My excuse for this failure to proofread is that I've been spoiled by the ability to revise my own comments on the wikis. Yea.. spoiled.. thats the ticket.
I think it would be useful in these cases of major failure, for someone Official, to post to this list about the problem and when users can expect it to be fixed. On Commons several users came to complain about the problem. I contemplated writing to this list but first I went to the IRC room. The topic had a note about images, and there was already the "[[Water]] images broken" thread on this list so I assumed that Official people were aware of the problem and working on it (or not, as their priorities dictated :)).
But on this mailing list there is not a single post from a dev acknowledging the problem. If people think that changing the topic in the IRC room is enough, in terms of communication, I have to respectfully disagree.
So how is the communication chain between masses of users and a handful of developers supposed to run?
regards, Brianna
On 17/09/2007, Gregory Maxwell gmaxwell@gmail.com wrote:
Brianna Laugher (is that your real name? :-) ) wrote:
...there was already the "[[Water]] images broken" thread on this list so I assumed that Official people were aware of the problem and working on it (or not, as their priorities dictated :)).
The devs are usually pretty responsive, both to this list and (especially) the irc channel. Maybe they were all just away for the weekend, or something?
Steve Summit wrote:
Brianna Laugher (is that your real name? :-) ) wrote:
...there was already the "[[Water]] images broken" thread on this list so I assumed that Official people were aware of the problem and working on it (or not, as their priorities dictated :)).
The devs are usually pretty responsive, both to this list and (especially) the irc channel. Maybe they were all just away for the weekend, or something?
I'm busy moving back to Australia. I thought other people could probably handle this. I'll be largely unavailable until 19 September, approx 02:00 UTC.

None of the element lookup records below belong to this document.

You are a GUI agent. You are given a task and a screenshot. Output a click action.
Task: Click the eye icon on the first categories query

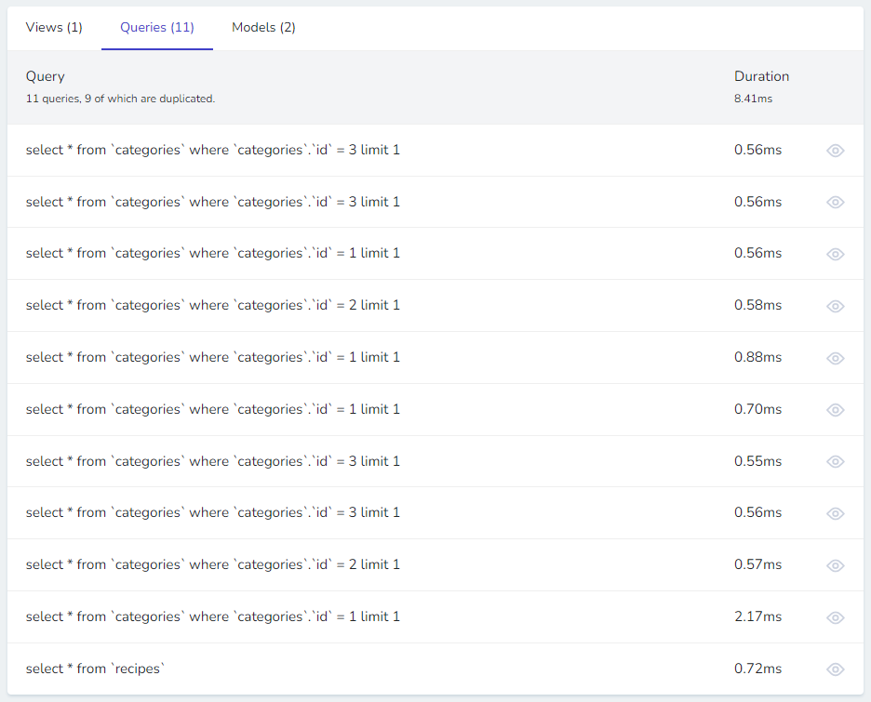coord(835,151)
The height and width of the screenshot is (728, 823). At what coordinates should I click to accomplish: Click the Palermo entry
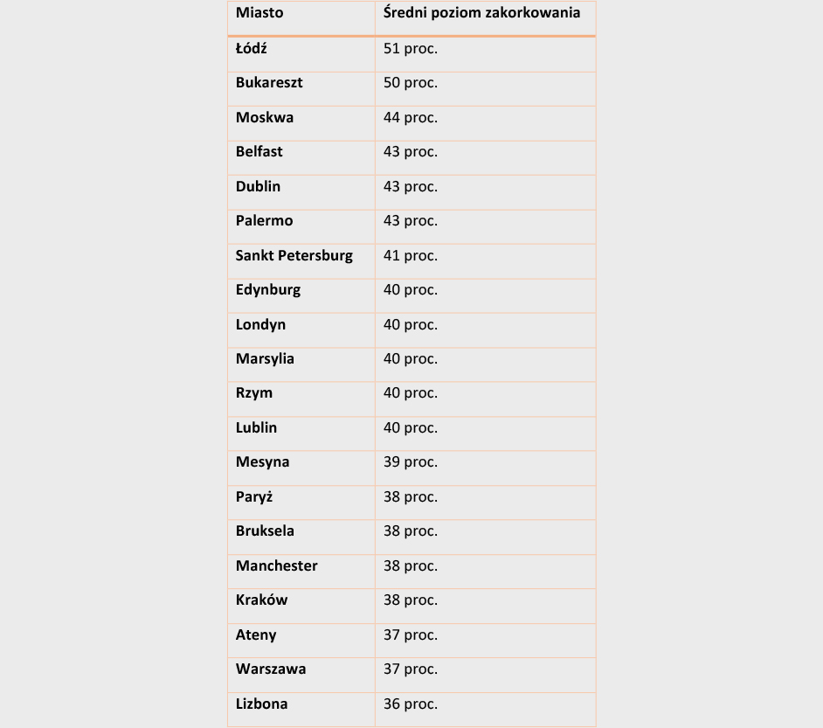click(264, 221)
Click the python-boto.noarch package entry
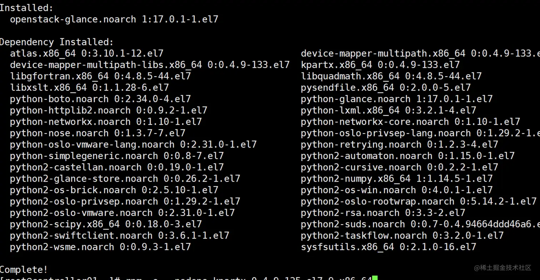 [100, 99]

I'm not aware of any evidence that the problem was fixed by switching bacon off, so it might be still ongoing. This needs to be monitored closely.
And in another post:
find -size 0 -print | xargs rm
It's a bit more complicated than that, since we're not using the images stored on bacon anymore. However they may be stored in the squid cluster. Something like...
find * -size 0 -print | perl -ne 'print "http://upload.wikimedia.org/$_%5Cn"' | php purgeList.php
That may work, or at least rule out the current hypothesis.
-- Tim Starling
Tim Starling wrote:
The devs are usually pretty responsive, both to this list and (especially) the irc channel. Maybe they were all just away for the weekend, or something?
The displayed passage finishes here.